While drones have made it easier to shoot aerial footage, the use of helicopters for filming also continues to grow, according to Saleh. They are still widely used for aerial filming and are here to stay. Many projects cannot be done with drones, he points out.

ChopperShoot uses the Freefly ALTA 8 to shoot footage for feature films and TV commercials.

“Helicopters are great for capturing large landscapes, and for high-altitude filming. Filming over long distances can only be done with a helicopter for now. Also, helicopters make it possible to carry larger camera and lens packages, and this has an impact on the quality of the footage,” he points out, adding that helicopters with a single engine are only permitted to fly during the day. “The regulations mandate that only a twin-engine helicopter can be flown at night”.

Drone filming is good for filming within close range and under 400ft. Compared to helicopter filming, drone filming is more flexible to reschedule, requires less logistics and planning, and is at least 70% cheaper. A drone shoot usually only requires a three-member team – a drone operator, a camera operator and a technician.

“Almost every outdoor production uses drone shots now. The use of drones will only increase in the coming years”

Saleh can’t underline the importance of safety and maintenance enough. “We have a very strong technical team and we maintain our drones very well. Before every shoot, we have detailed safety checks. We operate like an aviation company when it comes to our pilots. Just like a pilot is expected to be well-rested before a flight, we ensure that the drone pilot is well-rested prior to any shoot.
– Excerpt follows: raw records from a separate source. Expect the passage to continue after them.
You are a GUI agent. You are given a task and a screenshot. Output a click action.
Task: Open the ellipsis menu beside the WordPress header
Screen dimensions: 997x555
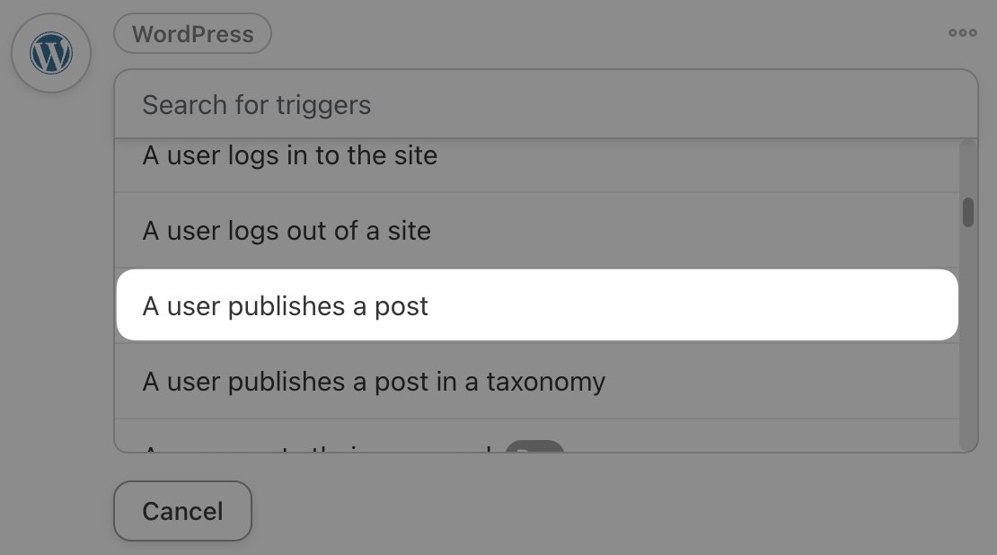[x=962, y=33]
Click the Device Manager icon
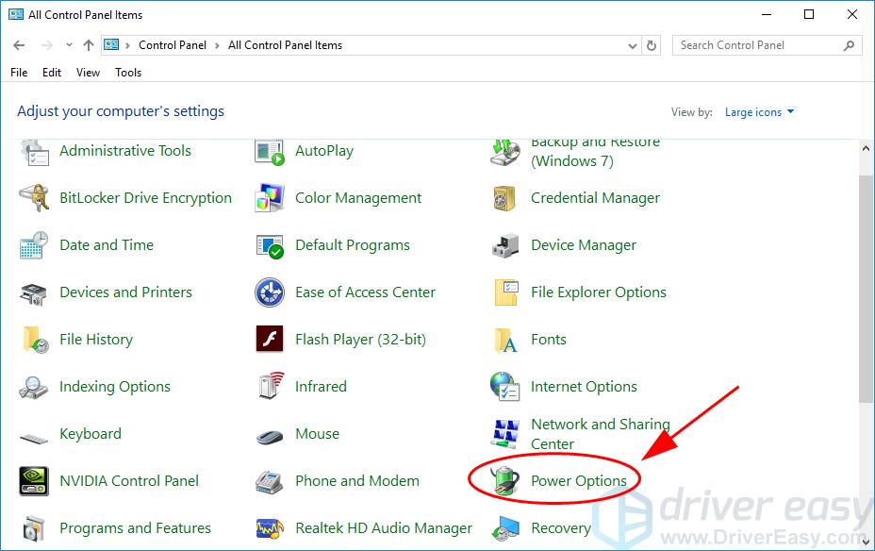Image resolution: width=875 pixels, height=551 pixels. point(505,244)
“A drone can be quite stressful to fly. It needs a lot of concentration and control; otherwise it can fly off track. The time of the shoot also matters, especially in this region, where the temperature can really soar. There is always a possibility of getting fatigued by the sun. Just like an airline complies with the GCAA regulations, we comply with all GCAA regulations. In a recent GCAA audit, we topped the list. We have everything as per their expectations, as we maintain safety and incident records along with pilot and drone flight hours and equipment maintenance reports,” Saleh concludes.